• [Work required] For the entries below, return the line holding "This screenshot has height=644, width=838." together with all lines after it, unchanged, and leave every picture out.

• [Raw data]

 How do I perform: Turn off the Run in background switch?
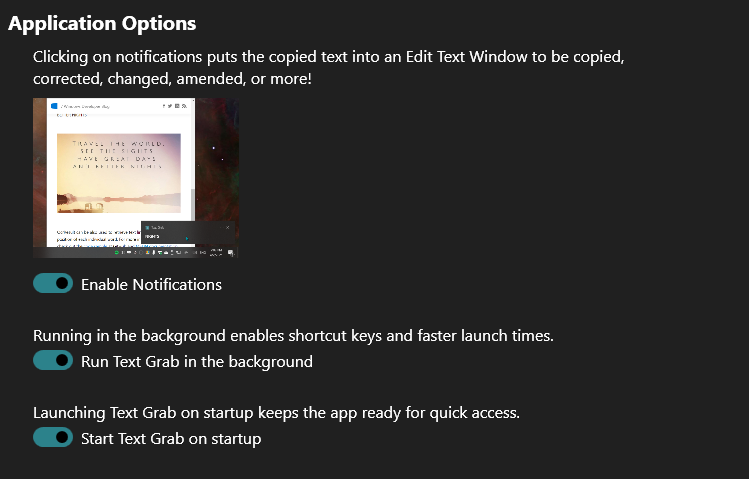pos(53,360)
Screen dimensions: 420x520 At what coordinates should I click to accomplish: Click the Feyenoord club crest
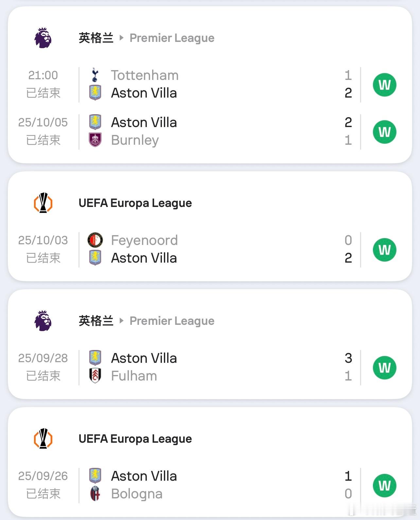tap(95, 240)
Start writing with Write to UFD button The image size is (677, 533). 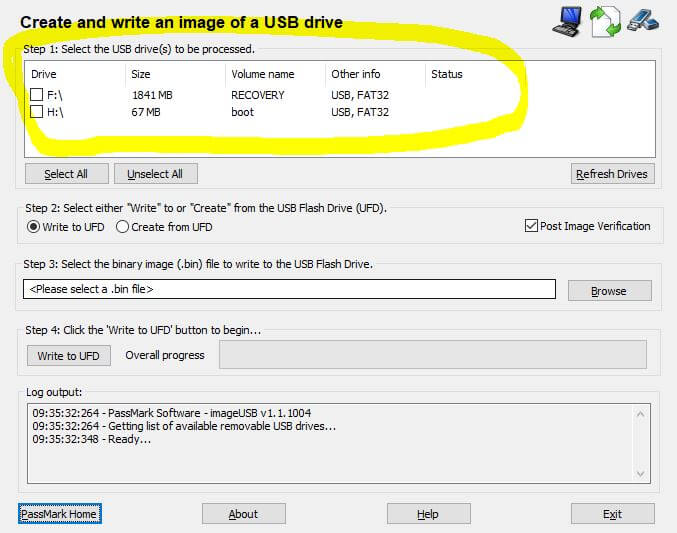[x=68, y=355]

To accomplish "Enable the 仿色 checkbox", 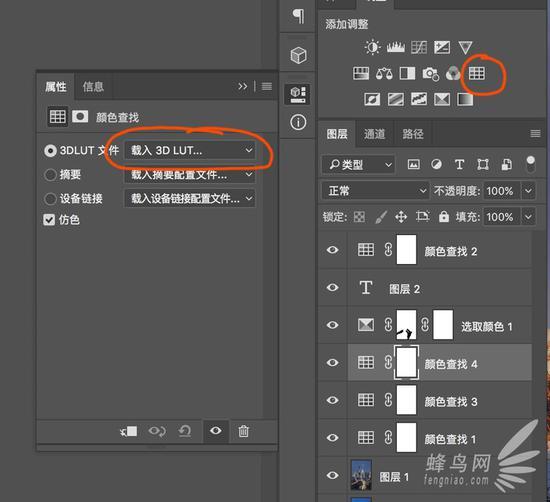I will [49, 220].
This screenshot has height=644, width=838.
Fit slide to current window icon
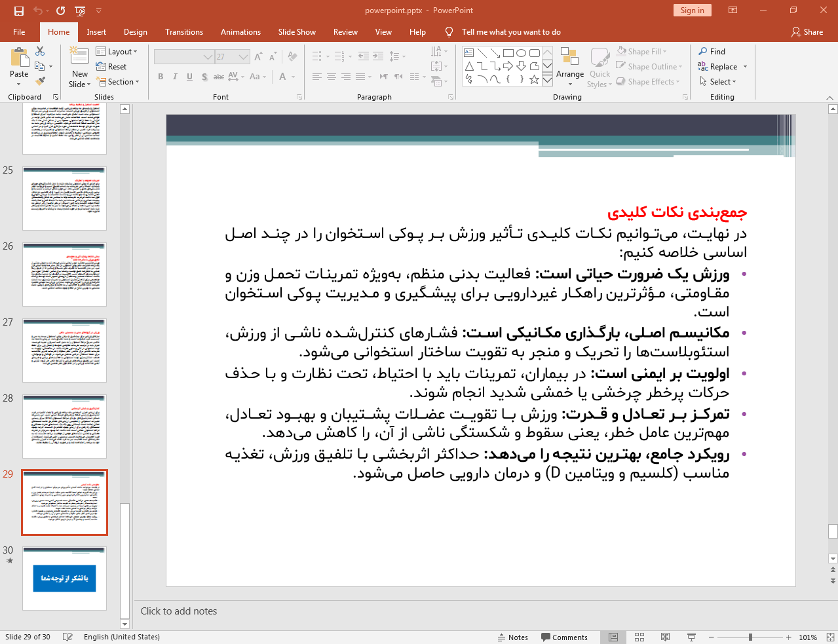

• [Written answer]
This screenshot has height=644, width=838.
Fit slide to current window icon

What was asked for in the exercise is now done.